• INSTRUCTION
Copy the material below line for line, without changing anything.

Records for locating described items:
● ● ● ● ● ● ●

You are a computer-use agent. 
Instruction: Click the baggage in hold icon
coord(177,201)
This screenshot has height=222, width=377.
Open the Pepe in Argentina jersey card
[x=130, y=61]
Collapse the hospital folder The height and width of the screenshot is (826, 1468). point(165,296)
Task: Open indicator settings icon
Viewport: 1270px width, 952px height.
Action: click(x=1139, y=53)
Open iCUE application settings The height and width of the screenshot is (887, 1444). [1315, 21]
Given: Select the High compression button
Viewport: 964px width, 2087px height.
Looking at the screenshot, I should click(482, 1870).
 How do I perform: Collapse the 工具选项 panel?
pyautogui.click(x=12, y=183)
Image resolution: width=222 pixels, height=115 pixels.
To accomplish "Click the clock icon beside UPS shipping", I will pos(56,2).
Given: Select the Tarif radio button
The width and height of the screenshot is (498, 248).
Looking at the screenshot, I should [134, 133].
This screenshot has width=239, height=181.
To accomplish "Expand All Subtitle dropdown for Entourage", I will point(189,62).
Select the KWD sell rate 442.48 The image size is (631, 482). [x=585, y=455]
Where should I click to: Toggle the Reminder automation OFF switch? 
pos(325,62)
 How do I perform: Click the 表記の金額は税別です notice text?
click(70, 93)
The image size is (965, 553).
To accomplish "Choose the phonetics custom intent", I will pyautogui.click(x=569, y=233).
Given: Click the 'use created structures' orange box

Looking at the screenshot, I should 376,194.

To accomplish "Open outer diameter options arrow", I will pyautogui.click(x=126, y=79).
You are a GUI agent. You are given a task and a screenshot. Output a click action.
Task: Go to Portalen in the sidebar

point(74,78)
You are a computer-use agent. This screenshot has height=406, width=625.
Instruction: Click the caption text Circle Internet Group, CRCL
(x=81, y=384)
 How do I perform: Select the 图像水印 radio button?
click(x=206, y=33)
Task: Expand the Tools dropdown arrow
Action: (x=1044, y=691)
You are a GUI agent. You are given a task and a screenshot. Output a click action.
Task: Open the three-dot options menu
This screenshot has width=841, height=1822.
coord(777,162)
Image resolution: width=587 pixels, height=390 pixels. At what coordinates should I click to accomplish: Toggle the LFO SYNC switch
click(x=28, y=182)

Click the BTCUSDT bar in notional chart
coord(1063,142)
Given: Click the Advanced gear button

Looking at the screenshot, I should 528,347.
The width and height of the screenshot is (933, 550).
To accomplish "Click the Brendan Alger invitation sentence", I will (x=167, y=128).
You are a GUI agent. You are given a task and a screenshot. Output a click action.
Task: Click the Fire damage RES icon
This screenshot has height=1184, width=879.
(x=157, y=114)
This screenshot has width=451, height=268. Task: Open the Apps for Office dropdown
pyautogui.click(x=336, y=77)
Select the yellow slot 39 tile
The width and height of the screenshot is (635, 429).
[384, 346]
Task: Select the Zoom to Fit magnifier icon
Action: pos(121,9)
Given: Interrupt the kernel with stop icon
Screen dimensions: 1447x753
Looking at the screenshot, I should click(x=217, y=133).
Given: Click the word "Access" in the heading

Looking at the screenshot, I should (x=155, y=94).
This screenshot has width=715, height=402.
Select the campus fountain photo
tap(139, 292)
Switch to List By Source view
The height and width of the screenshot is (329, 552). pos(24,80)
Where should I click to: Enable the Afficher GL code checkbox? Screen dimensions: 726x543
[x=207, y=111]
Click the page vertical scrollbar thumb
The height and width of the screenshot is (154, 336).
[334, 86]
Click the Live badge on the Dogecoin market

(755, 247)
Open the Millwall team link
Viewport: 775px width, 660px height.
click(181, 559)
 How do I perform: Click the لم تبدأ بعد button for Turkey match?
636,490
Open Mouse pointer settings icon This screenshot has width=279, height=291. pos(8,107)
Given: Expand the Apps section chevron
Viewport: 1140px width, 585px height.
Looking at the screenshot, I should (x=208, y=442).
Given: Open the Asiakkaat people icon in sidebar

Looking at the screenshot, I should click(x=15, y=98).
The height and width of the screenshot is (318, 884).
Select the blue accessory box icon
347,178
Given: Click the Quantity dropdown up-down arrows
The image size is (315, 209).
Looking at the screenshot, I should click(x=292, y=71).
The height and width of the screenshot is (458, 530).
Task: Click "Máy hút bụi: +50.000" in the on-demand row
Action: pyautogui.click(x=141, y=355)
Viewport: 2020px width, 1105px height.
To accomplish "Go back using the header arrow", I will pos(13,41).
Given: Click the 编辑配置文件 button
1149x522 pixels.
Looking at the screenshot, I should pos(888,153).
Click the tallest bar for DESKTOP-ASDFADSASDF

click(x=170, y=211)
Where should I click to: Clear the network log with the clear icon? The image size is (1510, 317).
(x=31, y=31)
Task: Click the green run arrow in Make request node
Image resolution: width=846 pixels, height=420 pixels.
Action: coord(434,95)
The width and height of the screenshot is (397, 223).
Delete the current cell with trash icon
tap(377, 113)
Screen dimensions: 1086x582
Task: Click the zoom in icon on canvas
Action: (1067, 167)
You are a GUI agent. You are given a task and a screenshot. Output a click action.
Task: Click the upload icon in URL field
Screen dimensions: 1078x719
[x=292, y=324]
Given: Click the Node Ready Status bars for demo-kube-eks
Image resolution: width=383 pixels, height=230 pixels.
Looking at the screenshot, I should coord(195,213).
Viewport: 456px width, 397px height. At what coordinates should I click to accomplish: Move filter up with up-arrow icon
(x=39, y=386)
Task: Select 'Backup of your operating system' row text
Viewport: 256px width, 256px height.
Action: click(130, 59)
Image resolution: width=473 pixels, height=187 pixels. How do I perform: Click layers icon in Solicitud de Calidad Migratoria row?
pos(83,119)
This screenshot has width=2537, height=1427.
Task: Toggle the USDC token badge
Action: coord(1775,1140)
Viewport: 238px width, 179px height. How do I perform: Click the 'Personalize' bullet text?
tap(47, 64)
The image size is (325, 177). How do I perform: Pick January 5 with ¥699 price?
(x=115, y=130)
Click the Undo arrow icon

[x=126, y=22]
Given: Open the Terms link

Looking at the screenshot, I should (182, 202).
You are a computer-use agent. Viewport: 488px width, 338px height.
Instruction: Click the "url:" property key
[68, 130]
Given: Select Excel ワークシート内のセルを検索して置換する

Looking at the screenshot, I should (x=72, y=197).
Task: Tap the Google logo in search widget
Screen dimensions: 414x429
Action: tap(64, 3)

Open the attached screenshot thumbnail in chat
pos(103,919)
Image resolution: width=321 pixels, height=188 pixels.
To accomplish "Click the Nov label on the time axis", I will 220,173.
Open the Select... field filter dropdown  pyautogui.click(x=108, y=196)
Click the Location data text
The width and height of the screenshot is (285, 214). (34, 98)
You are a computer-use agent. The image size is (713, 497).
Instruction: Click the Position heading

● ● ● ● ● ● ●

• TASK RESPONSE
You are a computer-use agent. 
Instruction: Click the baggage in hold icon
coord(177,201)
This screenshot has height=222, width=377.
Open the Pepe in Argentina jersey card
[x=130, y=61]
Collapse the hospital folder The height and width of the screenshot is (826, 1468). point(165,296)
Task: Open indicator settings icon
Viewport: 1270px width, 952px height.
Action: click(x=1139, y=53)
Open iCUE application settings The height and width of the screenshot is (887, 1444). [1315, 21]
Given: Select the High compression button
Viewport: 964px width, 2087px height.
Looking at the screenshot, I should click(482, 1870).
 How do I perform: Collapse the 工具选项 panel?
pyautogui.click(x=12, y=183)
Image resolution: width=222 pixels, height=115 pixels.
To accomplish "Click the clock icon beside UPS shipping", I will pos(56,2).
Given: Select the Tarif radio button
The width and height of the screenshot is (498, 248).
Looking at the screenshot, I should [134, 133].
This screenshot has width=239, height=181.
To accomplish "Expand All Subtitle dropdown for Entourage", I will point(189,62).
Select the KWD sell rate 442.48 The image size is (631, 482). [x=585, y=455]
Where should I click to: Toggle the Reminder automation OFF switch? 
pos(325,62)
 How do I perform: Click the 表記の金額は税別です notice text?
click(70, 93)
The image size is (965, 553).
To accomplish "Choose the phonetics custom intent", I will pyautogui.click(x=569, y=233).
Given: Click the 'use created structures' orange box

Looking at the screenshot, I should 376,194.

To accomplish "Open outer diameter options arrow", I will pyautogui.click(x=126, y=79).
You are a GUI agent. You are given a task and a screenshot. Output a click action.
Task: Go to Portalen in the sidebar

point(74,78)
You are a computer-use agent. This screenshot has height=406, width=625.
Instruction: Click the caption text Circle Internet Group, CRCL
(x=81, y=384)
 How do I perform: Select the 图像水印 radio button?
click(x=206, y=33)
Task: Expand the Tools dropdown arrow
Action: (x=1044, y=691)
You are a GUI agent. You are given a task and a screenshot. Output a click action.
Task: Open the three-dot options menu
This screenshot has width=841, height=1822.
coord(777,162)
Image resolution: width=587 pixels, height=390 pixels. At what coordinates should I click to accomplish: Toggle the LFO SYNC switch
click(x=28, y=182)

Click the BTCUSDT bar in notional chart
coord(1063,142)
Given: Click the Advanced gear button

Looking at the screenshot, I should 528,347.
The width and height of the screenshot is (933, 550).
To accomplish "Click the Brendan Alger invitation sentence", I will (x=167, y=128).
You are a GUI agent. You are given a task and a screenshot. Output a click action.
Task: Click the Fire damage RES icon
This screenshot has height=1184, width=879.
(x=157, y=114)
This screenshot has width=451, height=268. Task: Open the Apps for Office dropdown
pyautogui.click(x=336, y=77)
Select the yellow slot 39 tile
The width and height of the screenshot is (635, 429).
[384, 346]
Task: Select the Zoom to Fit magnifier icon
Action: pos(121,9)
Given: Interrupt the kernel with stop icon
Screen dimensions: 1447x753
Looking at the screenshot, I should click(x=217, y=133).
Given: Click the word "Access" in the heading

Looking at the screenshot, I should (x=155, y=94).
This screenshot has width=715, height=402.
Select the campus fountain photo
tap(139, 292)
Switch to List By Source view
The height and width of the screenshot is (329, 552). pos(24,80)
Where should I click to: Enable the Afficher GL code checkbox? Screen dimensions: 726x543
[x=207, y=111]
Click the page vertical scrollbar thumb
The height and width of the screenshot is (154, 336).
[334, 86]
Click the Live badge on the Dogecoin market

(755, 247)
Open the Millwall team link
Viewport: 775px width, 660px height.
click(181, 559)
 How do I perform: Click the لم تبدأ بعد button for Turkey match?
636,490
Open Mouse pointer settings icon This screenshot has width=279, height=291. pos(8,107)
Given: Expand the Apps section chevron
Viewport: 1140px width, 585px height.
Looking at the screenshot, I should (x=208, y=442).
Given: Open the Asiakkaat people icon in sidebar

Looking at the screenshot, I should click(x=15, y=98).
The height and width of the screenshot is (318, 884).
Select the blue accessory box icon
347,178
Given: Click the Quantity dropdown up-down arrows
The image size is (315, 209).
Looking at the screenshot, I should click(x=292, y=71).
The height and width of the screenshot is (458, 530).
Task: Click "Máy hút bụi: +50.000" in the on-demand row
Action: pyautogui.click(x=141, y=355)
Viewport: 2020px width, 1105px height.
To accomplish "Go back using the header arrow", I will pos(13,41).
Given: Click the 编辑配置文件 button
1149x522 pixels.
Looking at the screenshot, I should pos(888,153).
Click the tallest bar for DESKTOP-ASDFADSASDF

click(x=170, y=211)
Where should I click to: Clear the network log with the clear icon? The image size is (1510, 317).
(x=31, y=31)
Task: Click the green run arrow in Make request node
Image resolution: width=846 pixels, height=420 pixels.
Action: coord(434,95)
The width and height of the screenshot is (397, 223).
Delete the current cell with trash icon
tap(377, 113)
Screen dimensions: 1086x582
Task: Click the zoom in icon on canvas
Action: (1067, 167)
You are a GUI agent. You are given a task and a screenshot. Output a click action.
Task: Click the upload icon in URL field
Screen dimensions: 1078x719
[x=292, y=324]
Given: Click the Node Ready Status bars for demo-kube-eks
Image resolution: width=383 pixels, height=230 pixels.
Looking at the screenshot, I should coord(195,213).
Viewport: 456px width, 397px height. At what coordinates should I click to accomplish: Move filter up with up-arrow icon
(x=39, y=386)
Task: Select 'Backup of your operating system' row text
Viewport: 256px width, 256px height.
Action: click(130, 59)
Image resolution: width=473 pixels, height=187 pixels. How do I perform: Click layers icon in Solicitud de Calidad Migratoria row?
pos(83,119)
This screenshot has width=2537, height=1427.
Task: Toggle the USDC token badge
Action: coord(1775,1140)
Viewport: 238px width, 179px height. How do I perform: Click the 'Personalize' bullet text?
tap(47, 64)
The image size is (325, 177). How do I perform: Pick January 5 with ¥699 price?
(x=115, y=130)
Click the Undo arrow icon

[x=126, y=22]
Given: Open the Terms link

Looking at the screenshot, I should (182, 202).
You are a computer-use agent. Viewport: 488px width, 338px height.
Instruction: Click the "url:" property key
[68, 130]
Given: Select Excel ワークシート内のセルを検索して置換する

Looking at the screenshot, I should (x=72, y=197).
Task: Tap the Google logo in search widget
Screen dimensions: 414x429
Action: tap(64, 3)

Open the attached screenshot thumbnail in chat
pos(103,919)
Image resolution: width=321 pixels, height=188 pixels.
To accomplish "Click the Nov label on the time axis", I will 220,173.
Open the Select... field filter dropdown  pyautogui.click(x=108, y=196)
Click the Location data text
The width and height of the screenshot is (285, 214). (34, 98)
You are a computer-use agent. The image size is (713, 497).
Instruction: Click the Position heading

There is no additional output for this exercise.